Look at the HEA: Progressive people have mentioned a section of the Higher Education Act – section 432 – which discusses the power of the Department of Education to compromise and discuss ‘settlement’ of student loan debt as the primary way they hope to the Biden administration cancels student loan debt.

The Department of Education and the White House said earlier that the Trump administration had appealed to the law as part of its executive action to provide pandemic relief to student loan borrowers.

Angela Morabito, spokesperson for the department, told POLITICO last year that the agency had used section 432 of the Higher Education Act to unilaterally suspend interest on federal student loans.

‘The secretary exercised her authority under art. 432 (a) (6) of the Higher Education Act to allow temporary exemption from interest on the basis of the unique and special facts provided by the interruption of the COVID-19 pandemic and the consequent declaration of a National Emergency by the President is submitted, ”Morabito said in an email last August.

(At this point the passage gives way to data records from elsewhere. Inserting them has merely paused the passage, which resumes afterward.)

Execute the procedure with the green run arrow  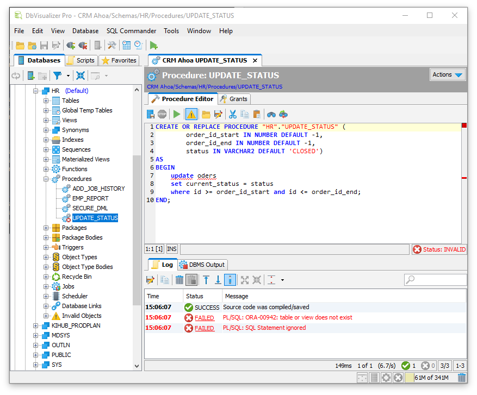pos(176,114)
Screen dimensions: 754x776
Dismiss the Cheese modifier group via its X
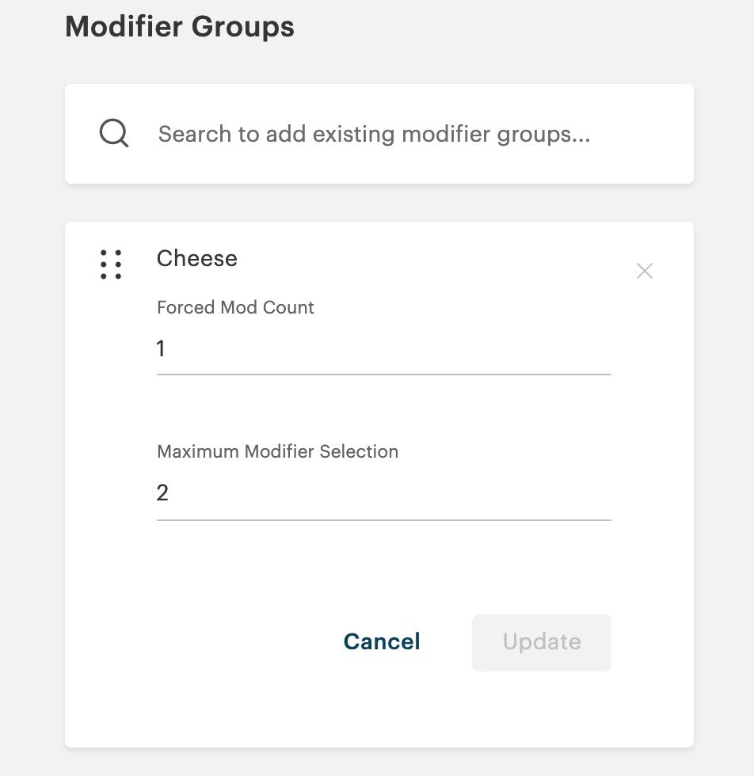tap(644, 271)
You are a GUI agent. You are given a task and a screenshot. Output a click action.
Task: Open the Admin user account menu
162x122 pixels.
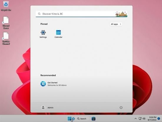click(x=47, y=107)
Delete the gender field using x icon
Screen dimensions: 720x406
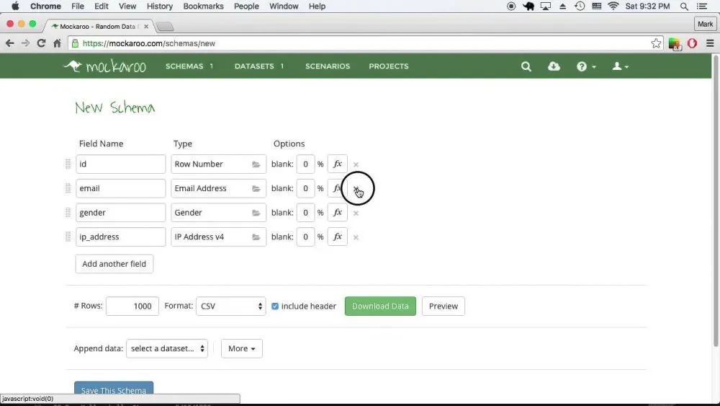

White House Press Secretary Kayleigh McEnany quoted the same law as giving the education department a “broad” power to act on a student loan during a August 10 press conference.

The latest memo from the Trump administration seems to admit that the Department of Education did rely on section 432 to forgive interest on certain federal loans for a few weeks last March before the CARES law went into effect. But the memo, in a footnote, describes the action as the ‘far limit of its authority’.

The section on the Higher Education Act “is best interpreted as a limited authorization for the Secretary to grant cancellation, compromise, dismissal or forgiveness only on a case-by-case basis and then only under the circumstances as specified by Congress,” states.